**Document excerpt:**
On May 20, 1993, Sam Malone—the fictional MLB pitcher-turned-proprietor of Cheers—announced it was “last call” for the final time at the Boston bar where everybody knows your name. But there’s plenty you probably don’t know about the classic sitcom, which spent 11 seasons on the air.
1. CHEERS ALMOST DIDN’T MAKE IT THROUGH SEASON ONE.
Like many of television’s greatest success stories (e.g. Seinfeld), Cheers was not an immediate hit. It premiered on September 30, 1982 to dismal ratings—77th place out of 100 shows that week, according to Nielsen. It was NBC’s entertainment president at the time, Brandon Tartikoff, who saved the show from cancellation during its first season.
2. THE BULL & FINCH PUB, ON WHICH CHEERS IS MODELED, IS NOW CALLED CHEERS
Talk about life imitating art. After it was decided that the series would be set in a bar instead of a hotel, co-creators Glen and Les Charles decided the locale should be moved to New England. “Boston was chosen partially because only five short-lived television shows claimed the city and the East Coast pubs were real neighborhood hangouts,” wrote Dennis A. Bjorklund in his book, Toasting Cheers.

**Data segment:**
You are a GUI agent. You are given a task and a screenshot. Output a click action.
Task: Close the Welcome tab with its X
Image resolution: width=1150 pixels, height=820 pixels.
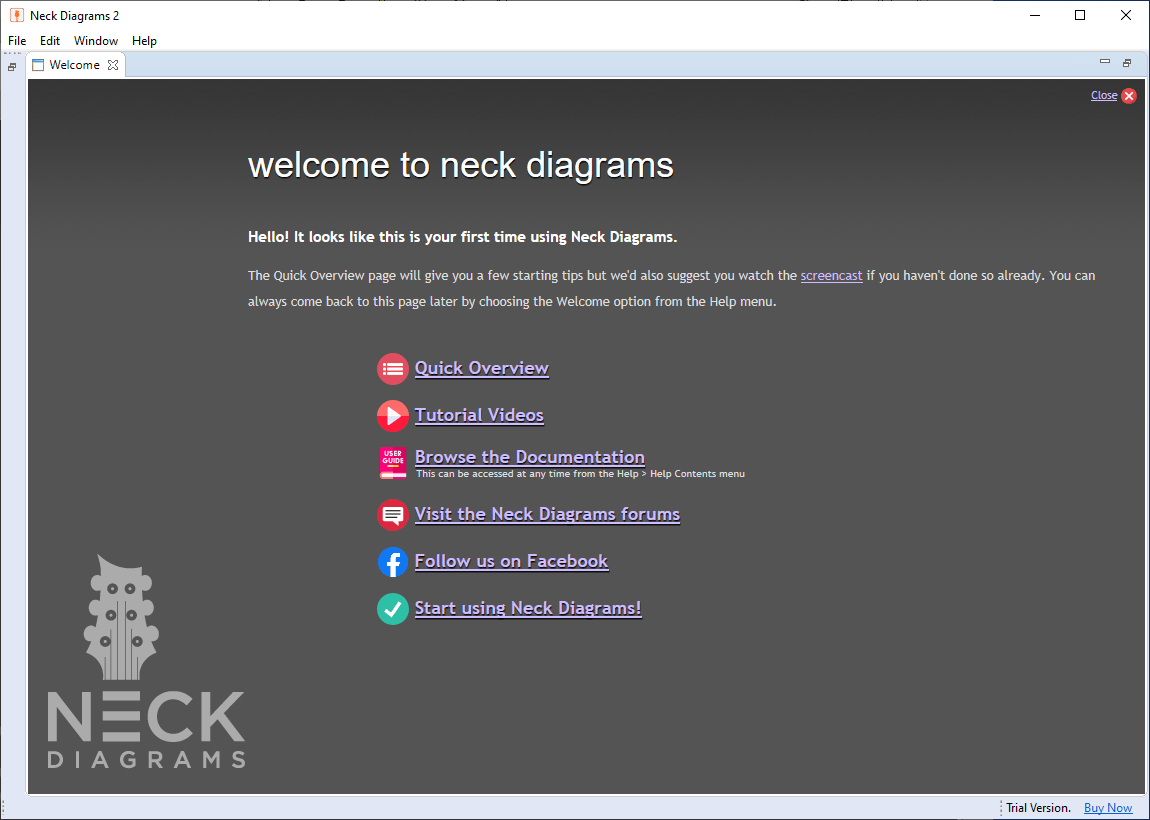click(112, 64)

**Directives:**
1. In the Cheers article, what rank did the show's premiere earn in that week's Nielsen ratings?
2. Rewrite the passage of the Cheers article from "2. THE BULL" to "book, Toasting Cheers.", replacing "hangouts" with "gathering places".
3. Carry on the Cheers article from the point where it stops.

**Results of the tasks:**
1. It placed 77th out of 100 shows.

2.
2. THE BULL & FINCH PUB, ON WHICH CHEERS IS MODELED, IS NOW CALLED CHEERS
Talk about life imitating art. After it was decided that the series would be set in a bar instead of a hotel, co-creators Glen and Les Charles decided the locale should be moved to New England. “Boston was chosen partially because only five short-lived television shows claimed the city and the East Coast pubs were real neighborhood gathering places,” wrote Dennis A. Bjorklund in his book, Toasting Cheers.

3.
As the show’s popularity rose, it didn’t take long for word to spread that the Beacon Hill tavern was the “real” Cheers (though only the exterior shots were filmed there), turning the neighborhood hangout into a tourist attraction. To satisfy the masses, a second location—this one was actually called "Cheers" and featured a replica of the bar viewers were used to—was opened in nearby Faneuil Hall in 2001. One year later, the Bull & Finch officially changed its name to Cheers.
3. SAM MALONE WAS A PROFESSIONAL FOOTBALL PLAYER.
At least he was in the script’s earliest incarnations, which made sense considering that Fred Dryer—the former NFL defensive end who would go on to star in Hunter—was a top choice to play the role of Sam (opposite Julia Duffy as Diane; William Devane was also a strong contender). Ultimately, it was the chemistry between Ted Danson and Shelley Long that led to them getting the gigs. Once the casting was finalized, the creators swapped out football for baseball, based on Danson’s body type.
4. TED DANSON ATTENDED BARTENDING SCHOOL.
Danson spent two weeks at a bartending school in Burbank, California as part of his training to play Sam.
5. NORM AND CLIFF WEREN’T INTENDED TO BE REGULAR CHARACTERS.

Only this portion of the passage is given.